## Work request A
In the insurance dataset description, what does the steps column record?
## Work request B
Resume the insurance dataset description from where it stops.

## Document passage
=== Section Start ===

Description:
A simple yet challenging project, to anticipate whether the insurance will be claimed or not.
The complexity arises due to the fact that the dataset has fewer samples, & is slightly imbalanced.
Can you overcome these obstacles & build a good predictive model to classify them?
This data frame contains the following columns:
- age : age of policyholder
- sex: gender of policy holder (female=0, male=1)
- bmi: Body mass index, providing an understanding of body, weights that are relatively high or low relative to height, objective index of body weight (kg / m ^ 2) using the ratio of height to weight, ideally 18.5 to 25
- steps: average walking steps per day of policyholder
- children: number of children / dependents of policyholder
- smoker: smoking state of policyholder (non-smoke=0;smoker=1)
- region: the residential area of policyholder in the US (northeast=0, northwest=1, southeast=2, southwest=3)

=== Section End ===

[Records from a collection]
=== Section Start ===

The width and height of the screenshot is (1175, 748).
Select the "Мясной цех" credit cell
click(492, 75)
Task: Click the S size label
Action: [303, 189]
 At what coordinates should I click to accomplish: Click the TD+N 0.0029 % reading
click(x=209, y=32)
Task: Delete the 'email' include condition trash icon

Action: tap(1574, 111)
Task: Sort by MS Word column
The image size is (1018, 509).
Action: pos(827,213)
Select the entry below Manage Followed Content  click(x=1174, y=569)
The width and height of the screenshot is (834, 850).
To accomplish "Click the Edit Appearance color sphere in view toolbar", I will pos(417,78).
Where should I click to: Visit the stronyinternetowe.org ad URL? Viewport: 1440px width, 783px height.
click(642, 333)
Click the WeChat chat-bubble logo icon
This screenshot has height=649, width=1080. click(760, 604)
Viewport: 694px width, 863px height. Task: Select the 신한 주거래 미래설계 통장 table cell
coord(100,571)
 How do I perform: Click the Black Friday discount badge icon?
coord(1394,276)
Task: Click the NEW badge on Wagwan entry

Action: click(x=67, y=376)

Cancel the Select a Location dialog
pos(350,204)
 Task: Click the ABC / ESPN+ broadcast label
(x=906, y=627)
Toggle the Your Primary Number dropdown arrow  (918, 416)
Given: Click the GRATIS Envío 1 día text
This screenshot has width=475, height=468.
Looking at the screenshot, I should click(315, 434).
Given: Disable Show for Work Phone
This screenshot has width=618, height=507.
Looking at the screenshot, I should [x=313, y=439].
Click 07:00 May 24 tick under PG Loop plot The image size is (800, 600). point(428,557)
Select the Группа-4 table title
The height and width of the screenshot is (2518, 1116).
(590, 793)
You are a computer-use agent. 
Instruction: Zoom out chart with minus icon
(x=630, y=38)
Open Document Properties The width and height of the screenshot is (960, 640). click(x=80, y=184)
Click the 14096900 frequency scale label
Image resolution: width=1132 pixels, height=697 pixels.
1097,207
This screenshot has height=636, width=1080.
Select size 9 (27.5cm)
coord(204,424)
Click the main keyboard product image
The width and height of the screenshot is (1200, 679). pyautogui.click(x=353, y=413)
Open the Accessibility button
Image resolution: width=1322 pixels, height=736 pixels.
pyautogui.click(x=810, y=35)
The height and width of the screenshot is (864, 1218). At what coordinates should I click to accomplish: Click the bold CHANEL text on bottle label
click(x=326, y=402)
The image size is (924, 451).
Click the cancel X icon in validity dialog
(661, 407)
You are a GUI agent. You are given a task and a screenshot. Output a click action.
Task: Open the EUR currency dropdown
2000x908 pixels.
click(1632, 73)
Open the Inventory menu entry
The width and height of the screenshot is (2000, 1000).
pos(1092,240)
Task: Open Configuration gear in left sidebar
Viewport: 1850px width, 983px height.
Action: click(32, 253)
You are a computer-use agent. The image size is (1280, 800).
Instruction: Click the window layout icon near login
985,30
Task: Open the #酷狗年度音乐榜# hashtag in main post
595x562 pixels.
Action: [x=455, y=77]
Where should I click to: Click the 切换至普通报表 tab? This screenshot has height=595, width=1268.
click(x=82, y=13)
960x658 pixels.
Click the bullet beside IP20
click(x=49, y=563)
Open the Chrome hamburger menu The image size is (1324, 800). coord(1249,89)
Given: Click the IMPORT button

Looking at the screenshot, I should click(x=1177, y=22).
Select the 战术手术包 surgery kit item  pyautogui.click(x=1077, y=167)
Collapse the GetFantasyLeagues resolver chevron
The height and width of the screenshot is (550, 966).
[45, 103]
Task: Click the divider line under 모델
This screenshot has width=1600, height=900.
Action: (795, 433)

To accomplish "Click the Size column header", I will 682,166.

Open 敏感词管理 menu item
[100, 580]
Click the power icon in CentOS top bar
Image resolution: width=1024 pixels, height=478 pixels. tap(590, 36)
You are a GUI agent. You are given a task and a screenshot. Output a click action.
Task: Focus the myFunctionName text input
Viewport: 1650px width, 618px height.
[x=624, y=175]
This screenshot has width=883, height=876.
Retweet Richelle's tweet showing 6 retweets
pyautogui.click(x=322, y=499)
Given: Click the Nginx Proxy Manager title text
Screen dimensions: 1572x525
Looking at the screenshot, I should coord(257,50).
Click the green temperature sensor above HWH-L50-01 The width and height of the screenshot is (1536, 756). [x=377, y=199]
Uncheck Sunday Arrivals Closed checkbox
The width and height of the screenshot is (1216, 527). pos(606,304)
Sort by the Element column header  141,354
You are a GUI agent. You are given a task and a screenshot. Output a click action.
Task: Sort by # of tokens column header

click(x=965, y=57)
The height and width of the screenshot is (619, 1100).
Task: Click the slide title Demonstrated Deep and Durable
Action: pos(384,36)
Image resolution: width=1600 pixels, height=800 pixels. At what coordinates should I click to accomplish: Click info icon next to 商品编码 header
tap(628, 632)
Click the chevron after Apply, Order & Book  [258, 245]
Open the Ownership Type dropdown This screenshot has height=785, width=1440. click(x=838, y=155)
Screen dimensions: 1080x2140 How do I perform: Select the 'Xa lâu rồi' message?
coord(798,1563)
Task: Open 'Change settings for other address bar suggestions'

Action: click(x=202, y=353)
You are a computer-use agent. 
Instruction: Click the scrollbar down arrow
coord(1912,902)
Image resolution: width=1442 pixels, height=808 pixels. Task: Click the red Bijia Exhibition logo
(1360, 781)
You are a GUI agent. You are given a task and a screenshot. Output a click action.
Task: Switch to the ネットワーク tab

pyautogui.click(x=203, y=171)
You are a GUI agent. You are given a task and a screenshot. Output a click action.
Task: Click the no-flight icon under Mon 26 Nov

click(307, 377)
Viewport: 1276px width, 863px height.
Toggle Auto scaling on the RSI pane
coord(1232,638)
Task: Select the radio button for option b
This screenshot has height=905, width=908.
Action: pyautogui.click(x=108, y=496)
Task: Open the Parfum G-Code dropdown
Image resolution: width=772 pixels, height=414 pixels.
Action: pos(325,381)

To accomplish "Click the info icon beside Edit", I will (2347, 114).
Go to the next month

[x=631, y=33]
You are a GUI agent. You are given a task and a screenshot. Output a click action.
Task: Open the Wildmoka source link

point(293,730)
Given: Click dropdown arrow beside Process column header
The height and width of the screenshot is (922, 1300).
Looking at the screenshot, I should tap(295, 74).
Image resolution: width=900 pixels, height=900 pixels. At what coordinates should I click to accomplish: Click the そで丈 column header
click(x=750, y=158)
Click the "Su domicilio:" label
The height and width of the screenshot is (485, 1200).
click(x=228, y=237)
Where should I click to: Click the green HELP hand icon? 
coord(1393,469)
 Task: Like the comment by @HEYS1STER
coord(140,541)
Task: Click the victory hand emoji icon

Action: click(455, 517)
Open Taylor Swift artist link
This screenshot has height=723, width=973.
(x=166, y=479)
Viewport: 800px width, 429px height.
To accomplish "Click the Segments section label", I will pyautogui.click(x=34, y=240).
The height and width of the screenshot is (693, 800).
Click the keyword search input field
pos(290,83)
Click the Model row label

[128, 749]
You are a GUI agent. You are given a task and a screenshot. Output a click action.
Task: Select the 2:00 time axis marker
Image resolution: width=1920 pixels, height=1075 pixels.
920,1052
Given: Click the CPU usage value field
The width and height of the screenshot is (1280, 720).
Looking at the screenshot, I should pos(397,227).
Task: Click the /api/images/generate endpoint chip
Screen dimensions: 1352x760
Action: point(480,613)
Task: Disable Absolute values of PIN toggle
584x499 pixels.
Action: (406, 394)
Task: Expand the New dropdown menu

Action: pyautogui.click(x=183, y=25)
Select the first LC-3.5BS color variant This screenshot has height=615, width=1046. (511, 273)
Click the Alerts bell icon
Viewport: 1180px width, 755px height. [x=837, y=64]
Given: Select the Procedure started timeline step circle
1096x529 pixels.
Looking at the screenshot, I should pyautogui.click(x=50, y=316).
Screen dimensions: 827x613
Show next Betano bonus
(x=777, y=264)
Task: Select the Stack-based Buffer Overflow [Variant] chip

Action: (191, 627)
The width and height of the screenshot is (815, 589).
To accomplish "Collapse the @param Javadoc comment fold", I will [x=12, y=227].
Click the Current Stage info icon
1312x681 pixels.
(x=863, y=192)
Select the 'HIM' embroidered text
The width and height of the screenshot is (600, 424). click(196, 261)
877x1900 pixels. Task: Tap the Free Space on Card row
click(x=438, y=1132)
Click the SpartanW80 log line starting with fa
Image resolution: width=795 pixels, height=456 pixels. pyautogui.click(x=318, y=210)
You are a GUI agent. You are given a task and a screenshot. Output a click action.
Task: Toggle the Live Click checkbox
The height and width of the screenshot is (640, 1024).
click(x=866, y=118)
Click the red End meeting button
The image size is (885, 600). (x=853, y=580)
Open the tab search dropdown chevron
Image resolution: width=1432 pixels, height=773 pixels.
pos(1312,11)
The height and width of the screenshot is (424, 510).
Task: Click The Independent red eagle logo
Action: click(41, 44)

=== Section End ===

## Task response A
The average walking steps per day of the policyholder.

## Task response B
- charges: individual medical costs billed by health insurance
- insuranceclaim: yes=1, no=0
This is "Sample Insurance Claim Prediction Dataset" which based on "[Medical Cost Personal Datasets][1]" to update sample value on top.
Acknowledgements:
This dataset has been referred from Kaggle.
Objective:
- Understand the Dataset & cleanup (if required).
- Build classification model to predict weather the insurance will be claimed or not.
- Also fine-tune the hyperparameters & compare the evaluation metrics of vaious classification algorithms.